Nan had no questions and there were also no questions at the Inn, when she went there to greet Da, and her brothers, and the little girls. There were no questions because that was the way of the Inn. Birle had returned, she had the holding, she was with child—that was all they cared to know.
For company in her solitary life, Birle had the books and maps the Earl had given her; and for work she had her gardens, growing seeds from the Inn and tending the plants she transplanted from the forest. Spring swelled the land, and Birle’s belly swelled. The child moved within her and she didn’t feel alone. When longing, and hunger, for Orien threatened to weigh her down, she reminded herself that she had known from the first that they must part, and she reminded herself that she had held his heart for a time, which was more than she had had reason to hope for. The weight of the child she carried gladly.
The time for the spring fair came, but Birle didn’t make the journey. Everything was waiting, until the child was born, even the problem of Yul. But in the fall she would have ointments and infusions to sell, and it would be good to have some coins in her boot when she went south. In the meantime she tended her gardens and kept the house clean, she made pots of soup, and cut wood, for the cooking fire and for her winter woodpile.

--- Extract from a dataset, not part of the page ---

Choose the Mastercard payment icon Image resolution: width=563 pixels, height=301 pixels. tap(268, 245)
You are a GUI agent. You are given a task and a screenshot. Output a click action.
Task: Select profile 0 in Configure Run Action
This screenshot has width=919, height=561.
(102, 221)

At night the stars shone silently over the holding, the Plough and the Wings, the high Northern Star. Under the day’s sun her herbs grew strong in the rich soil of the meadow—knitbone and garlic, marshmallow, foxglove, spiremint, chamomile, henbane, each clustered with its own kind. Underground, turnips fattened and above ground the cabbages grew round. Carrots sent up ferny leaves.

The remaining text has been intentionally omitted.